The STAND Foundation, Washington, DC

The mission of the STAND Foundation is to provide an opportunity for inner city youth to gain knowledge, skills, and confidence, through equestrian and rodeo readiness training. The STAND (Strengthening Thoughts and Nurturing Dreams) Foundation is in the business of changing and shaping lives by teaching equestrian skills to inner city kids who might not otherwise ever get to experience the transformational magic of a horse. The organization is the result of the vision of cowgirl Selina “Pennie” Brown, who believes emphatically that learning to ride a horse changes who you are.
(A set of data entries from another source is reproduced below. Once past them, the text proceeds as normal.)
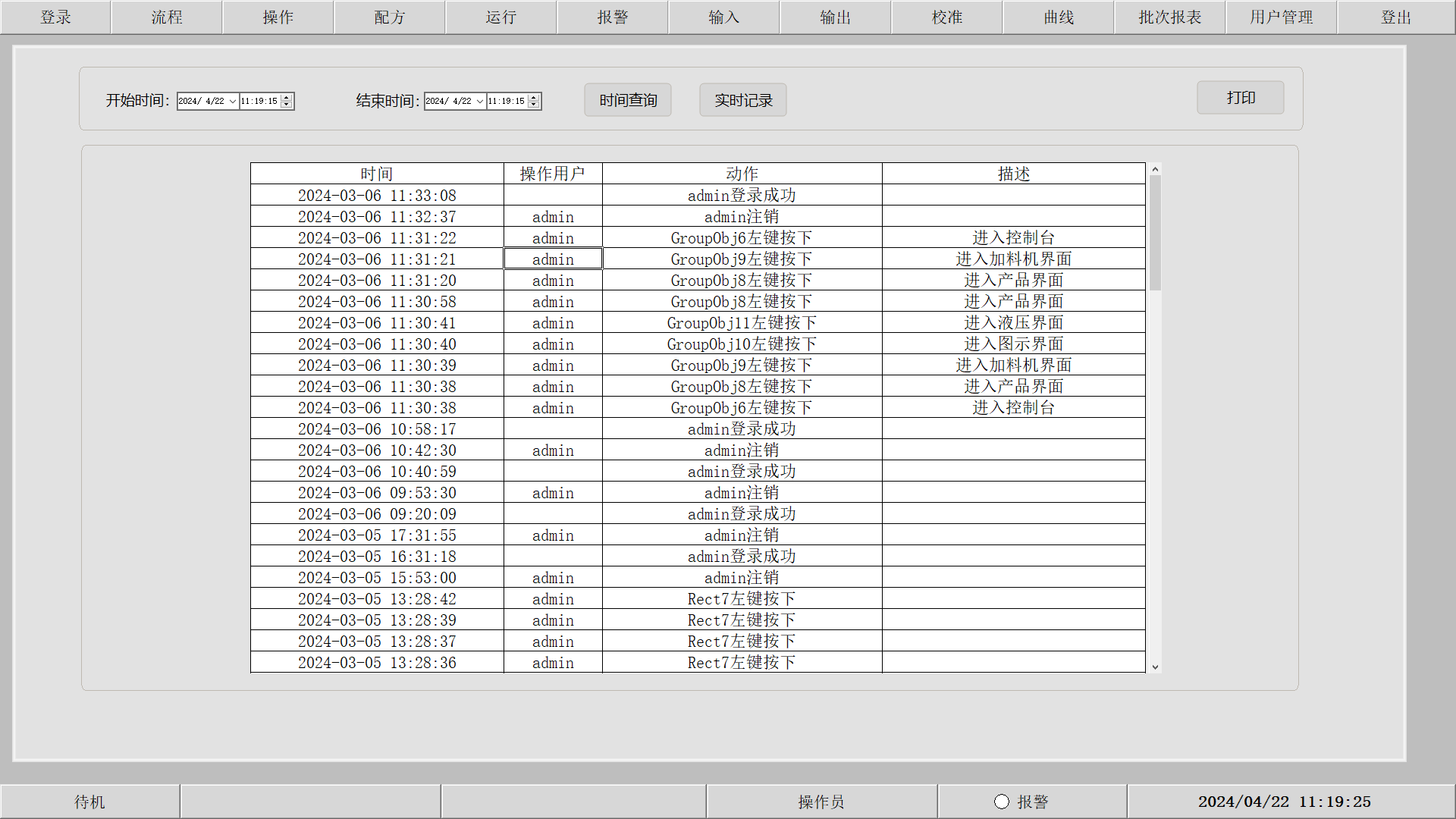The height and width of the screenshot is (819, 1456).
Task: Select the highlighted admin cell at 11:31:21
Action: tap(553, 259)
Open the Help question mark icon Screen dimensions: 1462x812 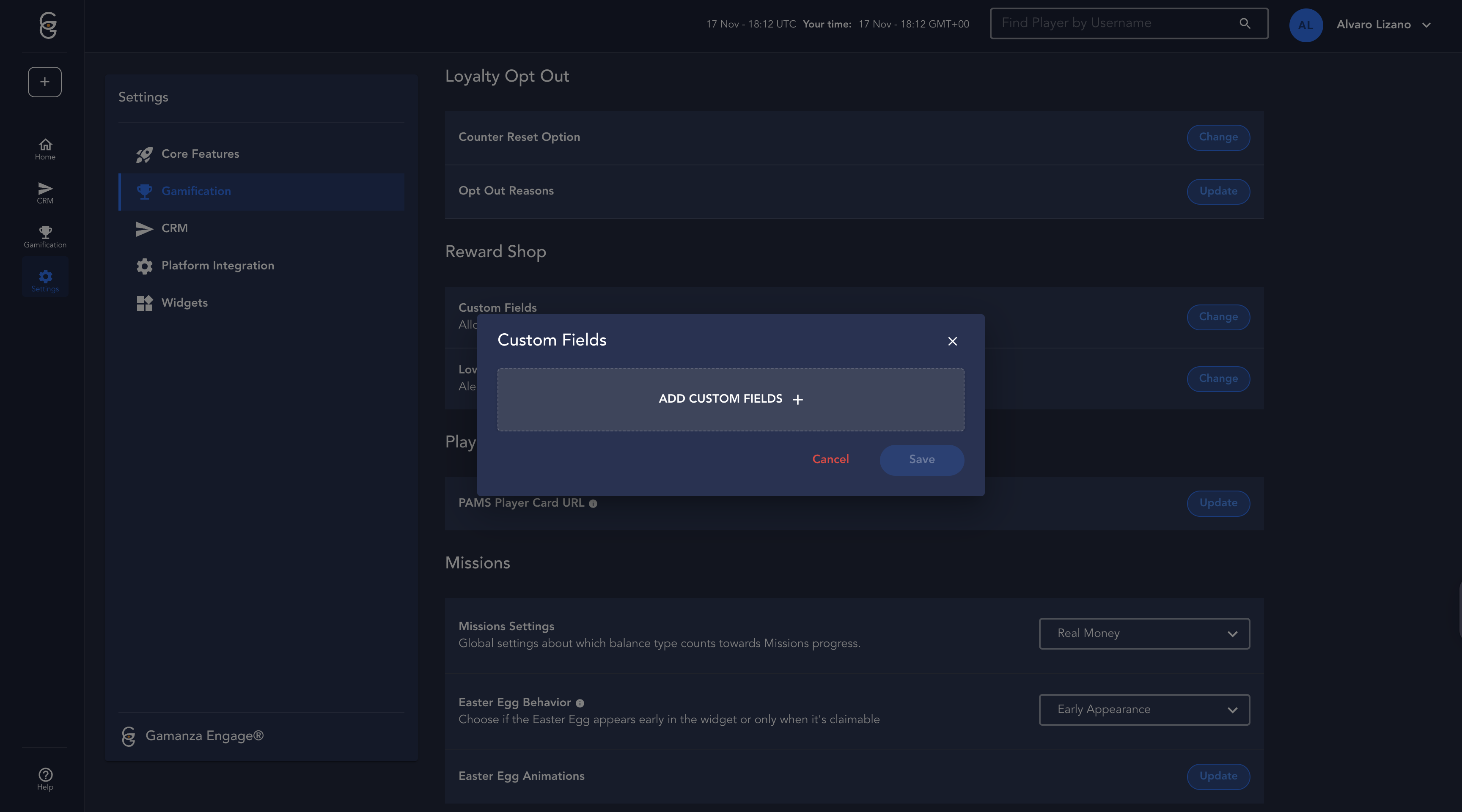tap(45, 779)
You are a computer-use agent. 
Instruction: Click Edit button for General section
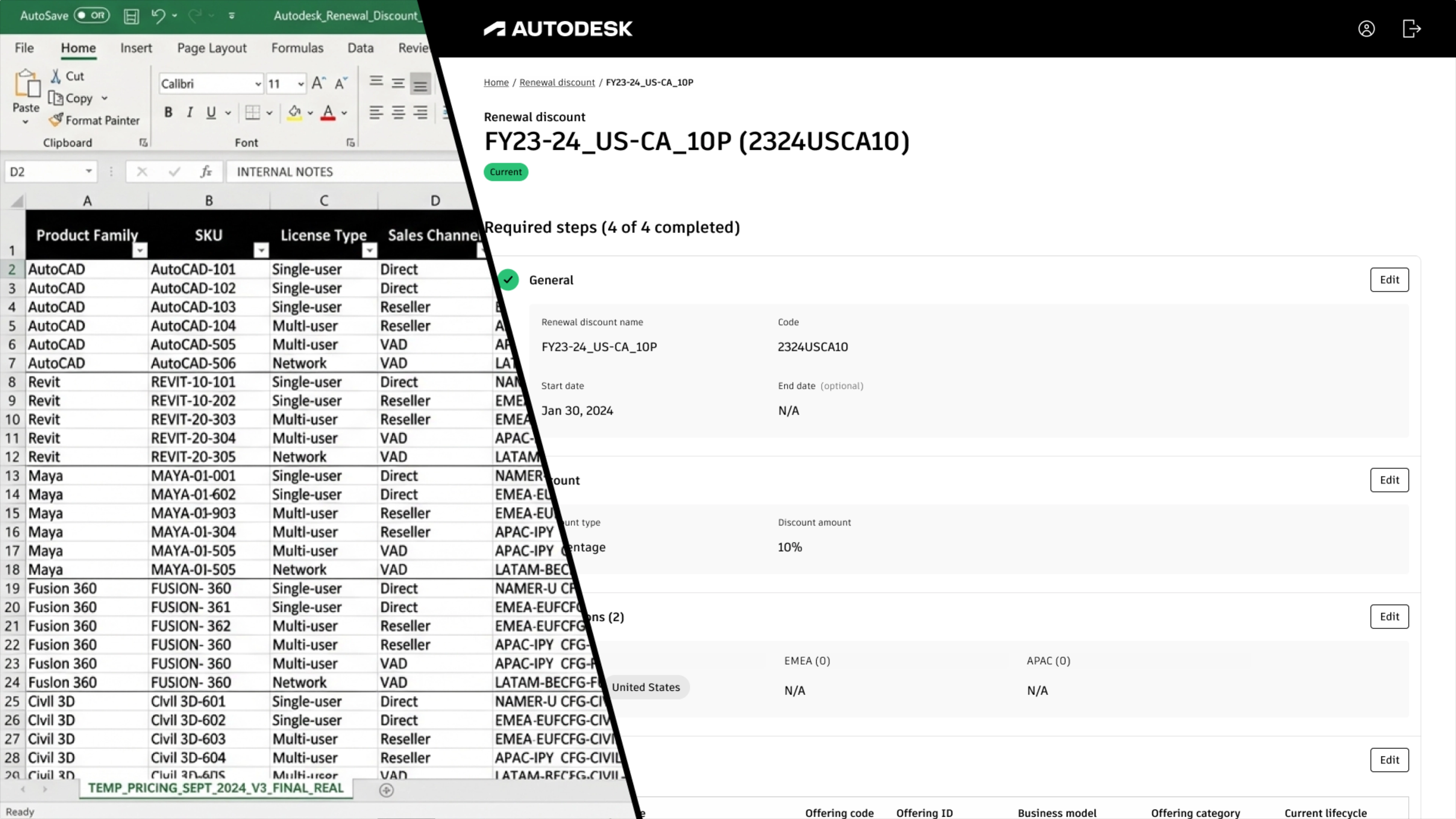[1389, 279]
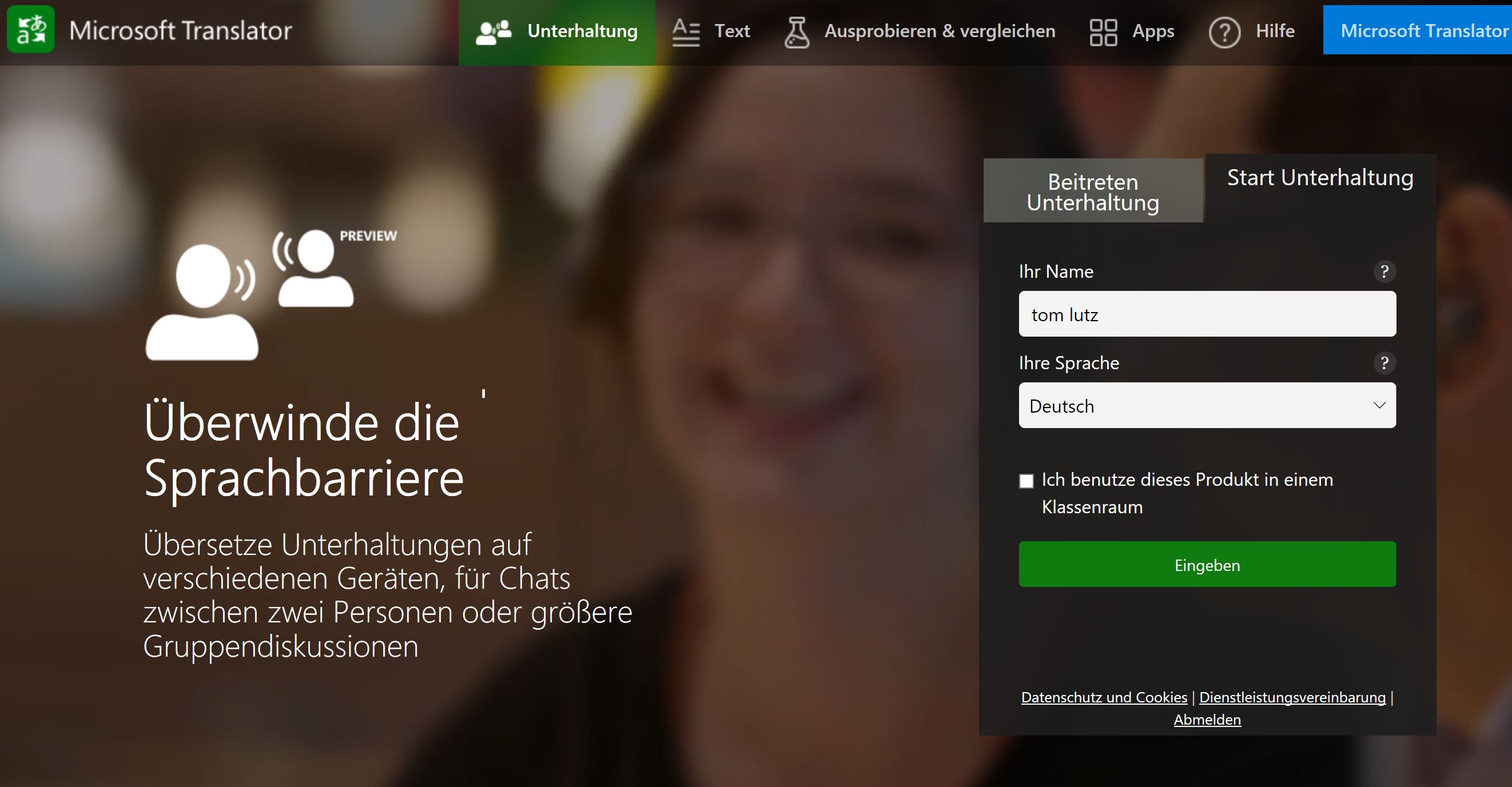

Ms. Brown helps young people bond with animals because she believes one can acquire confidence through experiencing nature. The work she does is aimed at providing a holistic approach to solving some of society’s challenges. Her organization serves inner-city youth and young adults in Washington DC and its surrounding areas. STAND focuses on inspiring change that leads to self-sufficiency and positive decision making. They strive to teach participants skills to help them make the best life choices for better futures. They believe that exposure, engagement, and opportunities to experience a relationship with a horse has a life-changing and therapeutic value. As such, the folks at STAND work to provide participants with a comprehensive knowledge of horse management, horse careers, and equestrian sports. The various elements of their excellent program include teaching horse care, safety, behavior, nutrition, anatomy, health, equipment, equestrian discipline, and riding activities

Their School Program serves D.C. youth in grades K -12 with an emphasis on building knowledge of the equestrian industry and exposing them to equine sports, as well as to equine assisted learning and therapy. STAND has also cultivated key partnerships which enable them to offer programs such as: Thera- Art, Mindfulness, Nutrition Literacy, Horsemanship, Equine Sports, Animal Science, Equine assisted learning and Equine therapy. Their 6 Week Program offers students a weekly experience at a local horse farm. Their Summer Camp program, serving kids ages 6-16, also offers the opportunity for experiential learning with hands on experiences at a working farm and providing a setting for kids to meet the horses. They work to give students an equestrian summer experience that includes learning more horse skills, deepening their horsemanship knowledge, having fun, and making new friends. STAND’s programs are specifically designed to serve the mental, emotional, and physical development needs of youth in highly populated areas with under-served and under-funded communities, such as Washington, D.C. and its surrounding areas.

The Cowboy Keeper Award

Art for the 2021 Cowboy Keeper Awards was donated by self-taught artist and current California resident, Linda Carter Holman (formerly of Oklahoma and Arizona). Ms. Carter Holman provided, “Question,” her bright, whimsical image of a cowgirl and her horse, as the eye-catching backdrop for this year’s awards.

The National Day of the Cowboy organization tips its hat to Jim Liles, Wild West City, and The STAND Foundation, as three notable recipients who continue to make an extraordinary contribution to the preservation of pioneer heritage and cowboy culture. We are truly humbled by their accomplishments and will be forever grateful for their efforts.